Activation	Recommended init	Variance	Why
$tanh$ / sigmoid / linear	Xavier (Glorot)	$σ^{2} = 2/ (n_{in} + n_{out})$	symmetric, near-linear around the origin
ReLU / Leaky ReLU / PReLU	He (Kaiming)	$σ^{2} = 2/ n_{in}$	compensates the variance halving from $max (0, z)$

model = MyModel().to(device)
loss_fn = nn.CrossEntropyLoss()
optimizer = torch.optim.AdamW(model.parameters(), lr=1e-3, weight_decay=1e-2)
scheduler = torch.optim.lr_scheduler.CosineAnnealingLR(optimizer, T_max=num_epochs)
train_loader = DataLoader(train_dataset, batch_size=64, shuffle=True)
val_loader   = DataLoader(val_dataset,   batch_size=64, shuffle=False)

2. Feed-forward pass

The forward pass evaluates the model on one mini-batch, producing predictions:

predictions = model(inputs)

Three things happen simultaneously inside that single line.

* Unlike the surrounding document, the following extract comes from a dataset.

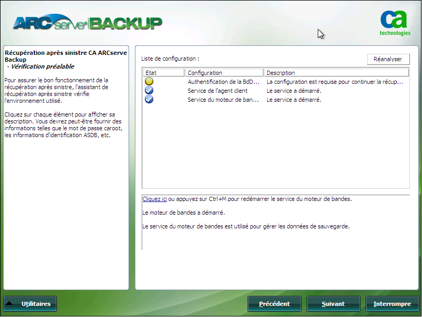
Task: Expand the Utilitaires options panel
Action: coord(30,304)
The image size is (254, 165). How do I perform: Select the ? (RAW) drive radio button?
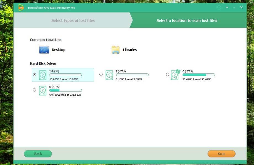pyautogui.click(x=34, y=74)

The numerical predictions are computed layer by layer through the architecture.
The intermediate activations of every layer are cached in memory, because backpropagation needs them.
The framework records the autograd computation graph: a dynamic DAG that tracks every operation applied to a tensor with requires_grad=True.

The third point is the conceptual lever PyTorch provides. The graph is not a static description of the model architecture; it is built on the fly by the actual operations executed during the forward pass. This is why control flow (conditionals, loops over time steps in an RNN, dynamic shapes) is natural in PyTorch: every iteration of training rebuilds the graph fresh from whatever code ran.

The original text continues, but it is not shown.